By the way, the language you've read over and over again? We borrowed it mostly from England, the Iroquois Indians (I'm surprised these guys even gave us the time of day) and, my favorite, LATIN...the dead language of the ages. 

By the way, I've always wanted to know...how can a language be dead if it's being used? Never did understand that one...

So anyway, George, Ben and the boys got together, ordered pizza and brew, then slammed it out. Let's just essentially cover the basics, shall we?

First of all, let it be known, that the country we hated so much, England, was the main influence to our new paper.  Ideas like their judicial system became the backbone to the way the law would work.  Things said, like "Innocent until proven Guilty?"  A wonderful set of words; I'm still waiting to see that in operation, as yet.  If there were any truth to that being the way of things, house and citizen's arrest would be a lot bigger than they are.

Let's start with the preamble.  America?  This paragraph represents us at our best moment...our finest hour, our best day, and from what I understand, it won paragraph of the year.  In this writer's opinion, this is about the only thing that shouldn't ever change about the Constitution.  This is constitutional grace at its best.  Don't go changin'....As I might just bring up later though, this is when we chose to start bullshitting the U.S. Populace, and misrepresented things a wee.  In particular the phrase "All men are created equal", as they took their breaks, and asked their servant slaves to bring them a snack.

Not un-like the weather in my home state of Iowa, where we have a nice day one day, and a blizzard to follow it up, well, we move on to Article one.  This is the article that defines congress, representatives, how many each state needs to have, their qualifications, their limits of power and terms in office.  Article two addresses our President, his qualifications, his term, and his power.  Please note:  Nowhere in the constitution does it say this man or woman (the President) has to be wealthy, old, spoon-fed, well-schooled, or perfect.  The one thing I love is that it says that the president shall preserve, defend and protect the Constitution.  He/She takes an oath everytime he/she takes office, that he/she is not allowed to change what it says, the way I interpret it.  How well did we stick to that?

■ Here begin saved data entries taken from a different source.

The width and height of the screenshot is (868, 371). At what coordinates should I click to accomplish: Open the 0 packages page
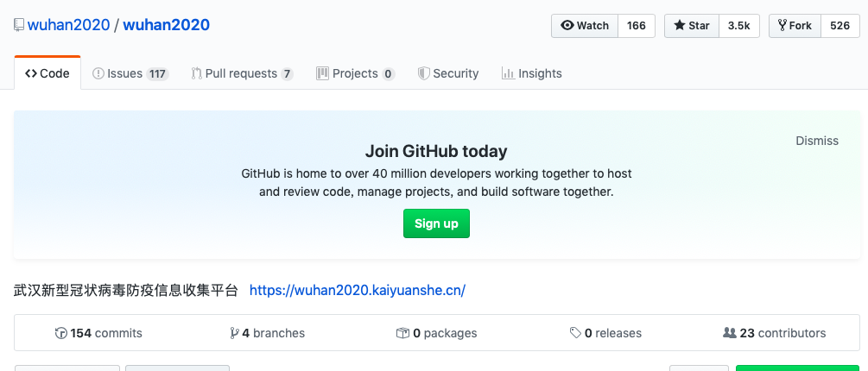click(x=436, y=333)
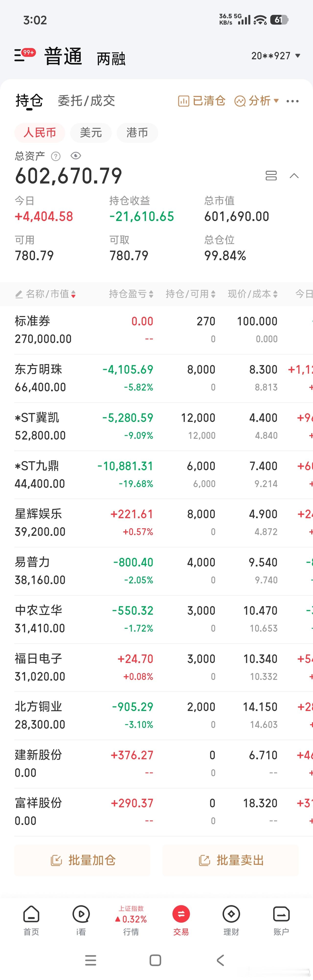Open the 分析 dropdown
The height and width of the screenshot is (980, 313).
pos(257,101)
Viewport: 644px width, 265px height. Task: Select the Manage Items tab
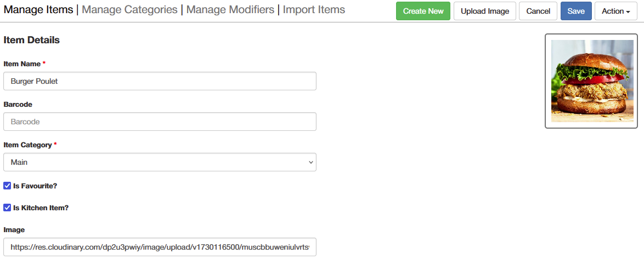[38, 9]
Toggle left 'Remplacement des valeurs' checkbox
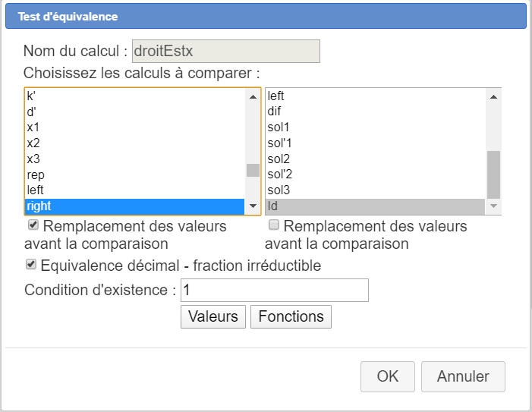This screenshot has width=532, height=412. point(33,225)
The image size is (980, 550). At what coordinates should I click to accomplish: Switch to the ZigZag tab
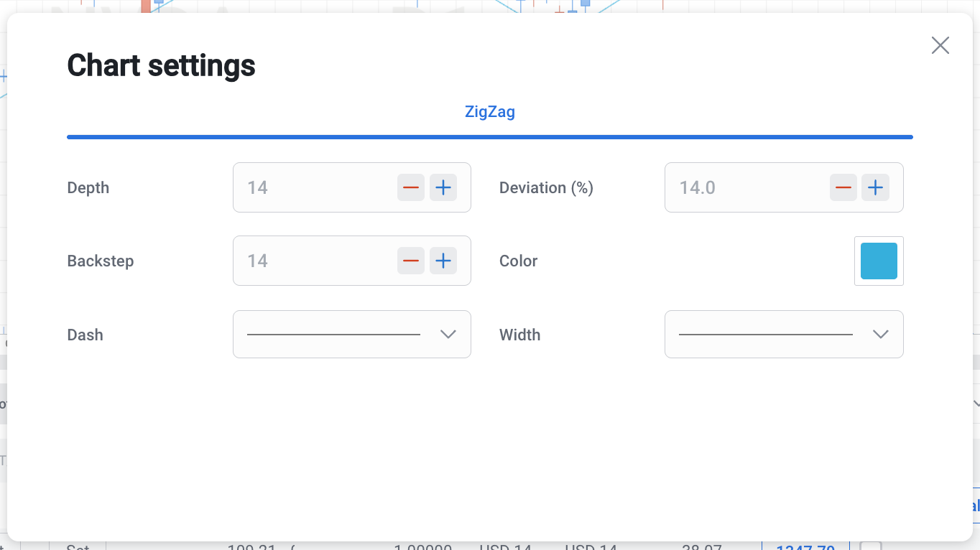point(489,112)
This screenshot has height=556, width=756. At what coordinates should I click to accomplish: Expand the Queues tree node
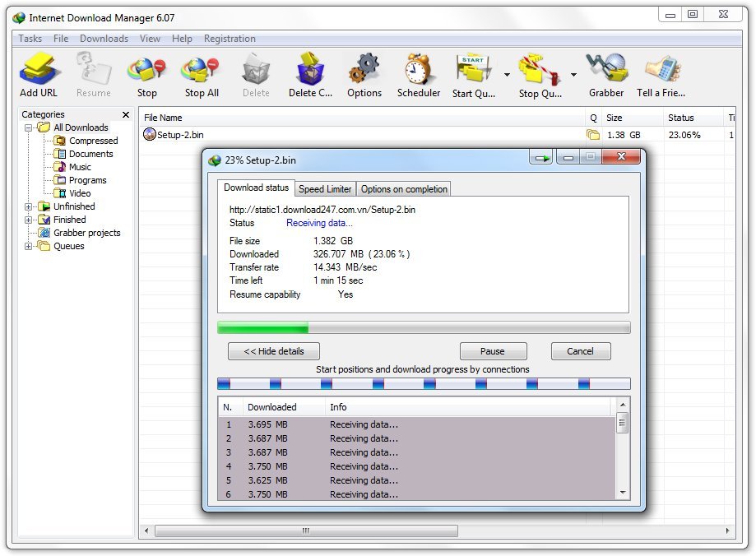(x=29, y=246)
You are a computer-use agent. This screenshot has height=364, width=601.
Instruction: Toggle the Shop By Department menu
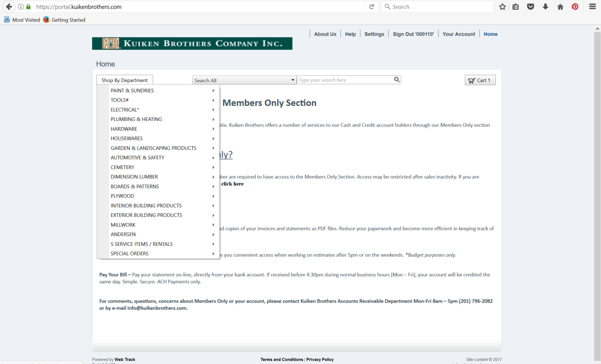[124, 80]
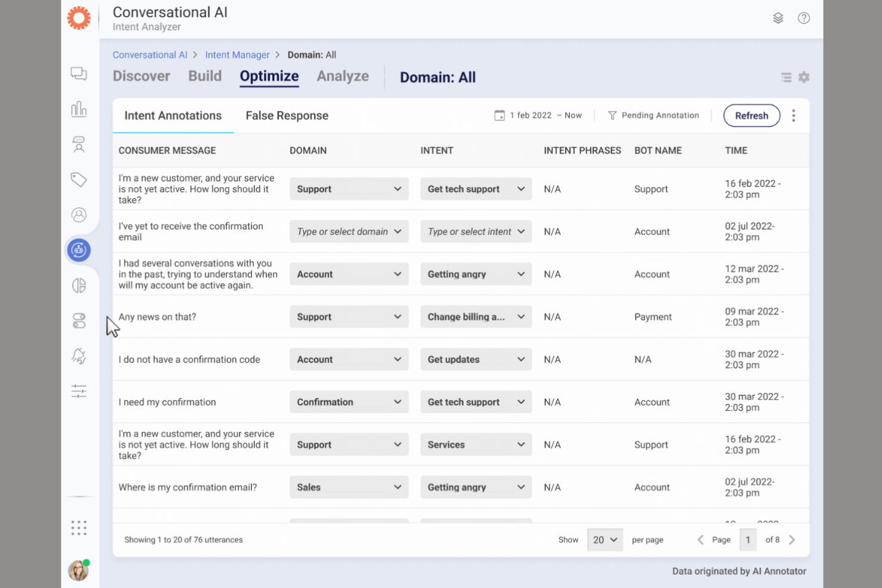882x588 pixels.
Task: Switch to the False Response tab
Action: pyautogui.click(x=287, y=115)
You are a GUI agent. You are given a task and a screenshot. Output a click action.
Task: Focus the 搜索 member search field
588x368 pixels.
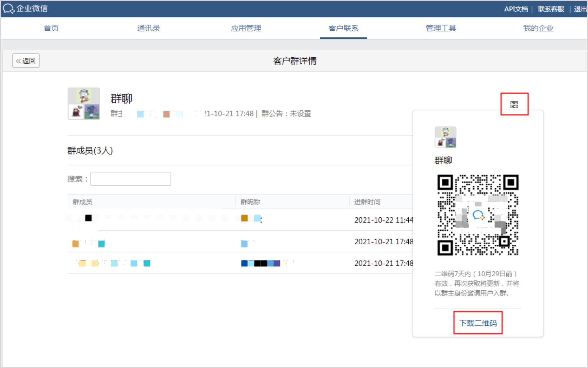131,179
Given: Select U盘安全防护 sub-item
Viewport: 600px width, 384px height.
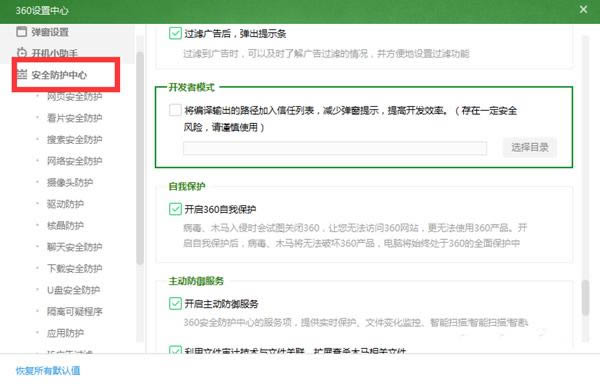Looking at the screenshot, I should click(x=73, y=290).
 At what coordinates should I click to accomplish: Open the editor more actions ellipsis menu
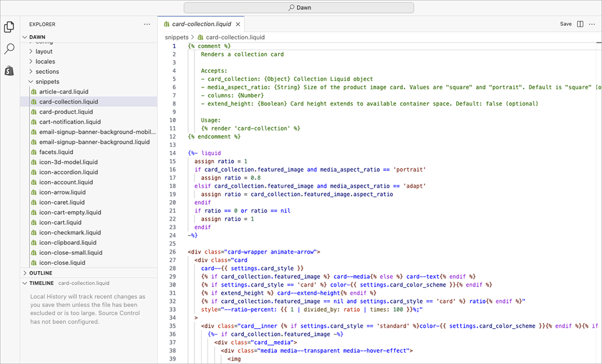coord(593,24)
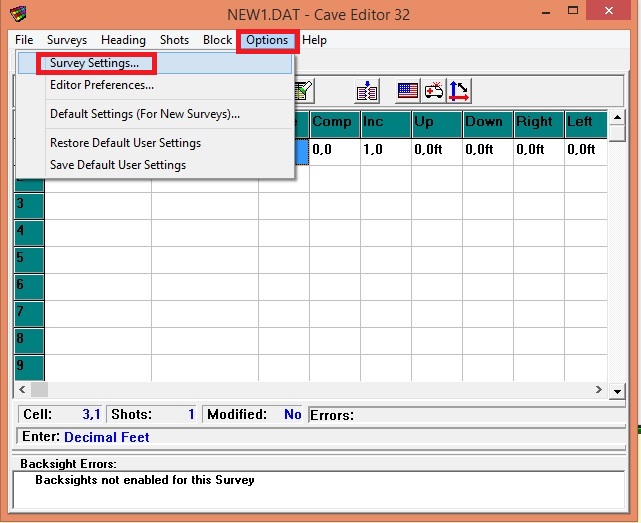Click the US flag units icon
Image resolution: width=641 pixels, height=523 pixels.
[407, 91]
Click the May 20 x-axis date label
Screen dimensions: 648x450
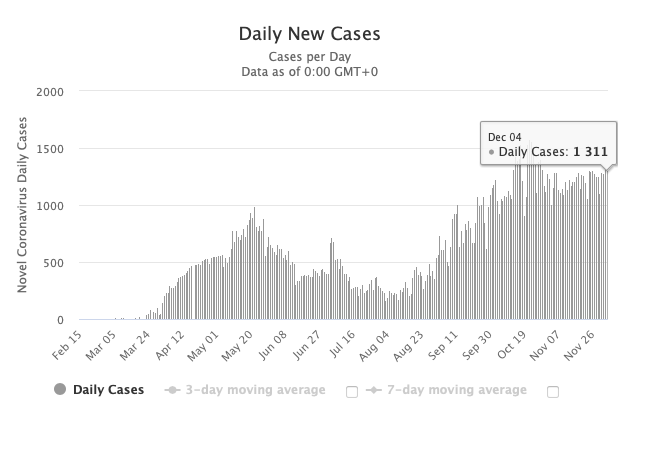tap(238, 344)
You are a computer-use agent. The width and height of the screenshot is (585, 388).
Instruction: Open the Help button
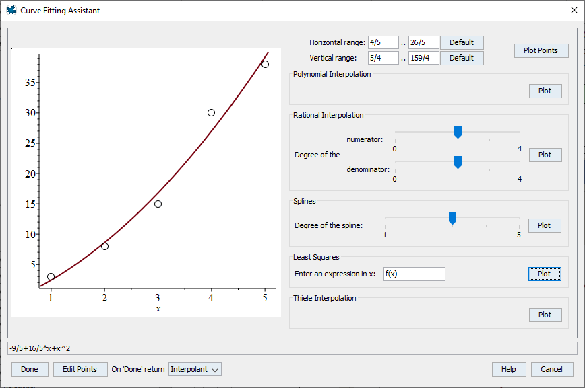click(509, 369)
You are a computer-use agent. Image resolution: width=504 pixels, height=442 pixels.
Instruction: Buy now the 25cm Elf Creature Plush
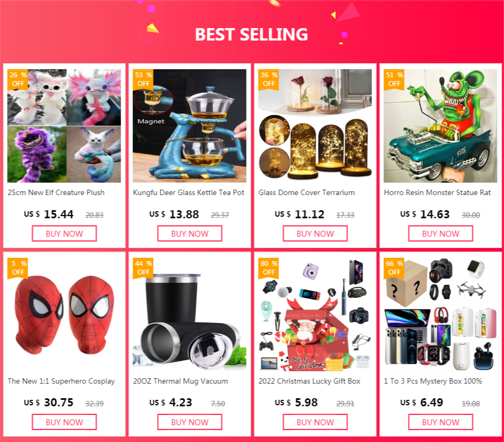coord(64,233)
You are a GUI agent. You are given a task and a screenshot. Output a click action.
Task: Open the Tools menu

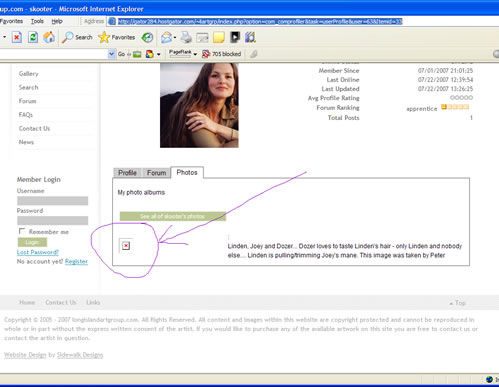37,21
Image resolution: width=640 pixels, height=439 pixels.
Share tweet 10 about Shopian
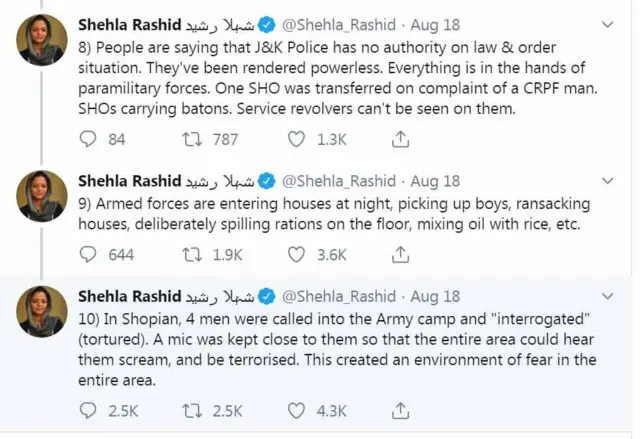400,410
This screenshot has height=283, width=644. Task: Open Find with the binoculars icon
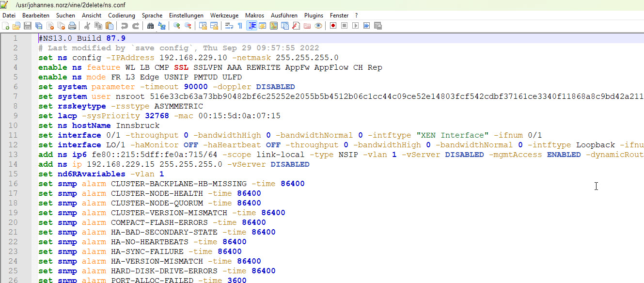(x=150, y=26)
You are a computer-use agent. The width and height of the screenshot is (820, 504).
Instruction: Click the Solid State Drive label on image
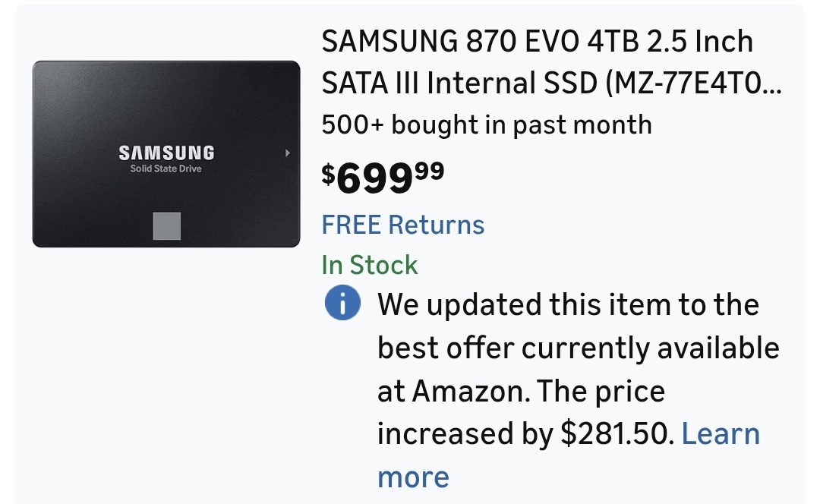point(166,169)
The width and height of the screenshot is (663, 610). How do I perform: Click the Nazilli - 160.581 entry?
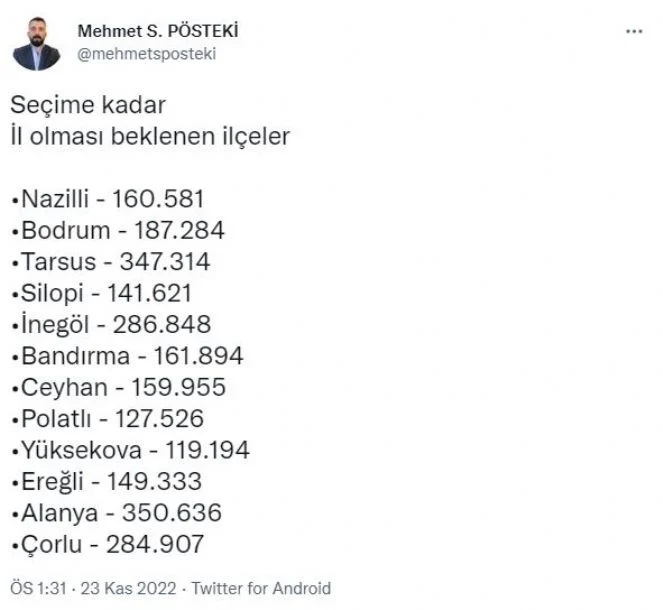(108, 199)
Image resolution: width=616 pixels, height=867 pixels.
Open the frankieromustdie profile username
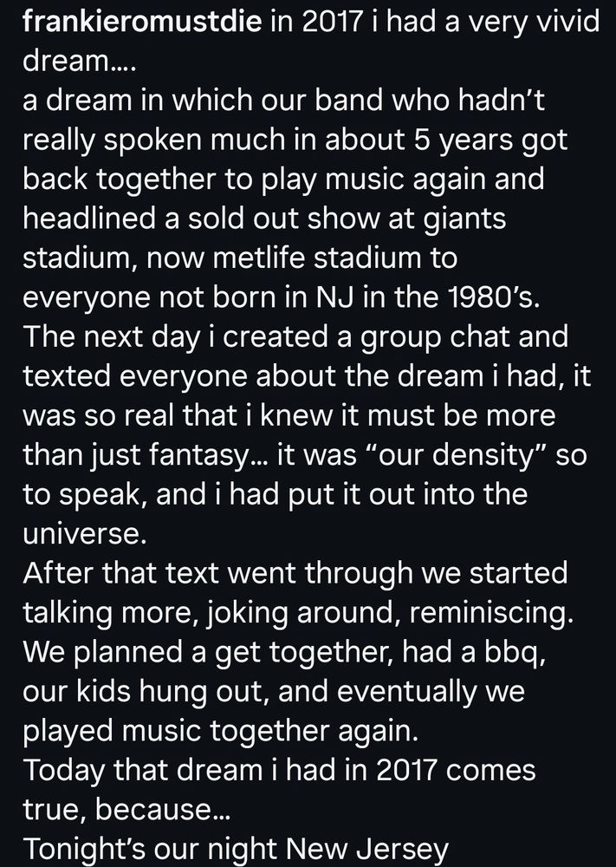pos(142,23)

So, from what it says, then, anytime a President is in office, and approves a modification or an Amendment to the Constitution (or employs the "Executive Order"), he/she would be breaking their oath, I would think.  I also like that they aren't able to raise their compensation while in office...but on the other hand, why aren't they allowed to lower it?  That doesn't make any sense, does it?

Article 3 blah-de-blahs about our judicial system and how it works, pretty much all stuff we learned in Poli-sci a million years ago.  Funny thing though, you ask most people how our system works, and what the hierarchy is?  They couldn't rattle it off to save their lives.  Another thing I love about our Constitution and the law that it defines, is that most people do NOT understand a word of it, unless they're involved in the legal field in some way...and even then I wonder.  Trust me when I say that this will most certainly be the focal point of many future blogs, since I have studied the law myself.

Article four rattles on concerning the relationship of the fed to the states, and produces such standards as "the full faith and credit" act (Bet most of your family has no idea what that is), and the "priveleges and immunities" clause (and I GUARANTEE most of your family doesn't know what THAT is).

Now we come to Article 5, which allows the Constitution to be Amended.  In other words, you can change the Constitution.  What?  Wait.  Ok, no...huh?  Now just a minute.  The Constitution is to be protected...defended...and preserved...but if we wanna change what it says, that's OK.  If we don't like what the first guys had to say, it's no problem.  We can just smooth it or tweak it, as long as we have a majority vote.  I'm sorry, but this to me is anti-preservation.  Black and white, we just change what we don't agree with.  But in this fashion, we just do it with more subversion and finesse.  Nice.  I'm not going to get into this right now, because it would take more brain power than I wish to expend at this time.  We'll come back to it, I swear.